1. Who is in you home (both those who live there or visit frequently)? Enter numbers and relationships (e.g. 2 sons, husband lives there, aunt visits twice a week):

2. There are arguments in all families. The following is a list of things couples have told us they most frequently argue about. How often do you and your partner argue about these things? For each subject, place an "X" under the appropriate description of frequency.

Always Almost Always Usually Sometimes Never

Managing money

Cooking, cleaning, house work

Extended family/relatives

Social activities

Sexual relations

Discipline of the children

Things about the children

Drug or alcohol use

Other men/women

Pregnancy

Other (describe:

3. Who usually has the last word in an argument between you and your partner?

4. Has an argument ever turned into a physical fight between you and your partner?

5. Has there ever been a physical fight during a pregnancy?

6. In general, how afraid are you of your partner?

7. Domestic violence is a problem that affects many families in NYC of all different races, religions and incomes. Many women are abused by their intimate partners in emotional, sexual, physical, and materials ways. For example, some partners hit, push, punch, or kick. Others threaten them with harm, withhold money from them, force them to do things they don't want to do, or constantly criticize them.
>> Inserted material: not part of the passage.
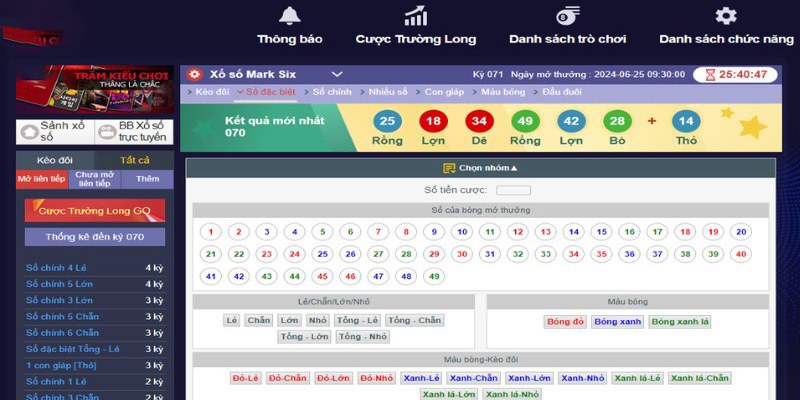
Task: Open the Thông báo bell icon
Action: click(x=289, y=16)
Do things like this happen in your relationship with your partner?

8. Has your partner ever threatened to hurt you?

9. Has your partner ever threatened to hurt your children?

10. Have you ever left your partner, or tried to leave, because of domestic violence?
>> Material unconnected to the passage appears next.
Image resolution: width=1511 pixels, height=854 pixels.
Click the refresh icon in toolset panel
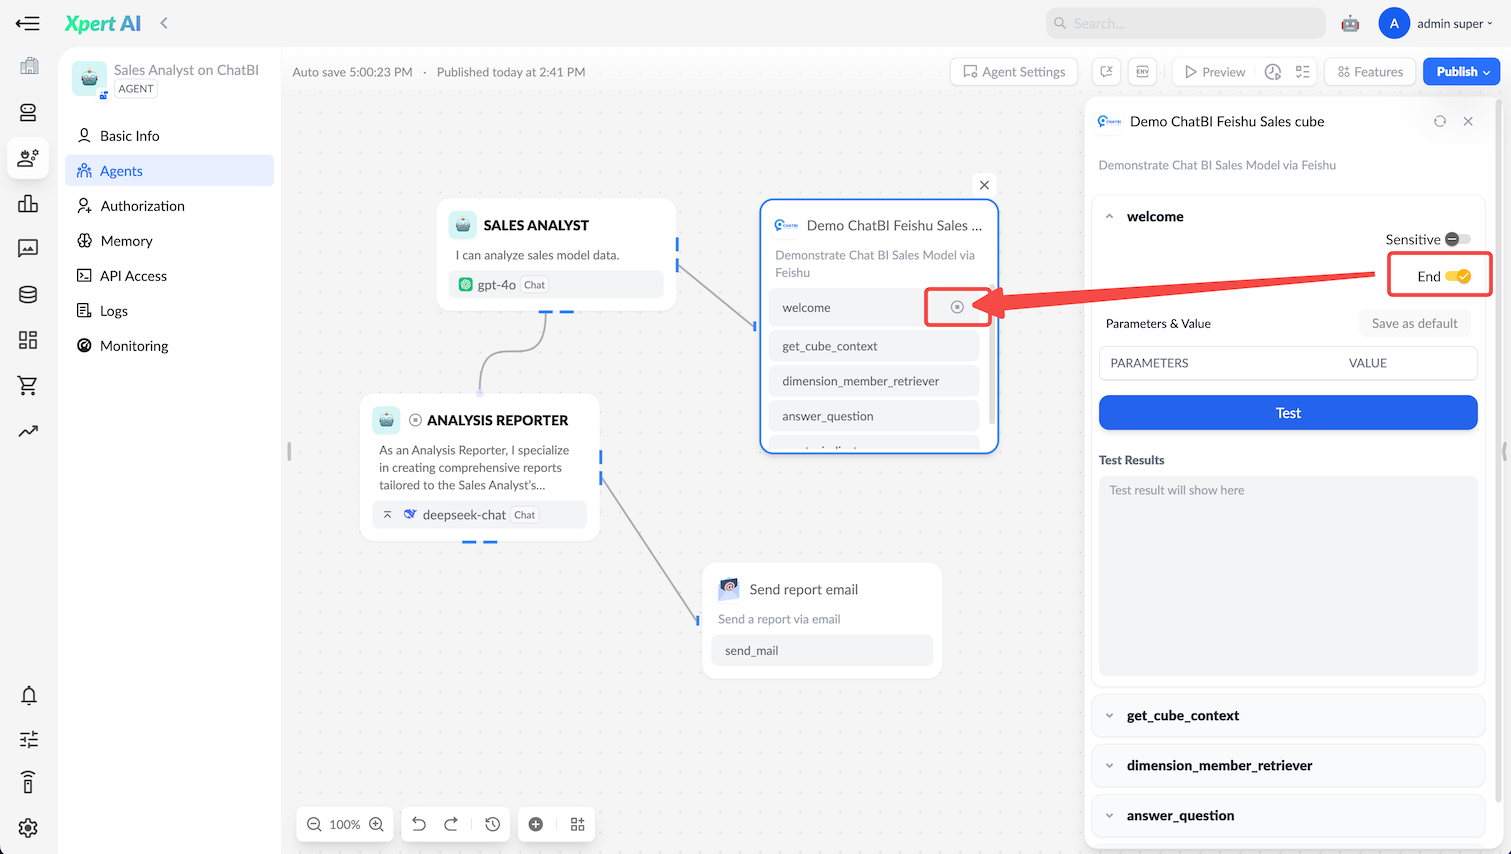pyautogui.click(x=1440, y=121)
Section C Extent of Domestic Violence

1. In general where are the children when you and your partner fight?

2. How do the children react when you and your partner fight?

3. Does your partner prevent you from leaving home, using the telephone, seeking family/friends, or otherwise control your activities?

4. Does your partner destroy your possessions or hurt things you value, including household pets?

5. Is your partner under the influence of drugs or alcohol when he abuses you?

6. Has your partner ever threatened to harm himself?

7. Has your partner ever assaulted you (punched, kicked, hit, pushed)?

8. Does your partner ever force you to have sex?

9. Does your partner ever force you to engage in sexual activities (including preventing you form having safe sex or using contraception)?

10. Has your partner ever threatened to use a weapon against you (gun, knife, hammer, or other object)?

11. Has your partner ever used a weapon against you?

12. Have you other others ever called the police because of domestic violence?

13. Have you ever gone to a doctor or hospital due to injuries caused by your partner?

14. Do you ever use drugs or alcohol as a way to cope with the abuse?

15. Have you ever asked for help to stop the abuse, such as police, a court order, counseling, support groups, shelter, family, friends, clergy or other outside help?

16. Would you like help with safety planning for you and your children?

17. Do you want help in seeking a temporary battered women's emergency residence, court order of protection, support group, or any other services for you and your children?

Section D Counselor's Assessment

1. Did this case come to you with domestic violence as part of the referral?

2. Was there domestic violence in a prior relationship or in the family history?

3. Is there a reason to suspect domestic violence in this family even though the client did not reveal this information in the interview?

4. If domestic violence is a current problem, have you tried any of the following resources and what were the results?

Shelter

Hotline

Doctor or Hospital

Police

Legal Services

Court

Support Group

Counseling

Other

Section E Client Assessment

1. Do you feel that it was helpful to be asked questions about domestic violence?

2. Was there a way we could have asked the questions that would have been more helpful?

3. Was any of the information provided to you about domestic violence helpful to you or anyone else?

4. Do you feel that you have been able to better protect yourself because of conversations about domestic violence with your counselor?

5. Do you feel that you have been able to better protect your children because of conversations about domestic violence with your counselor?

6. How can we be more helpful in dealing with domestic violence in your family?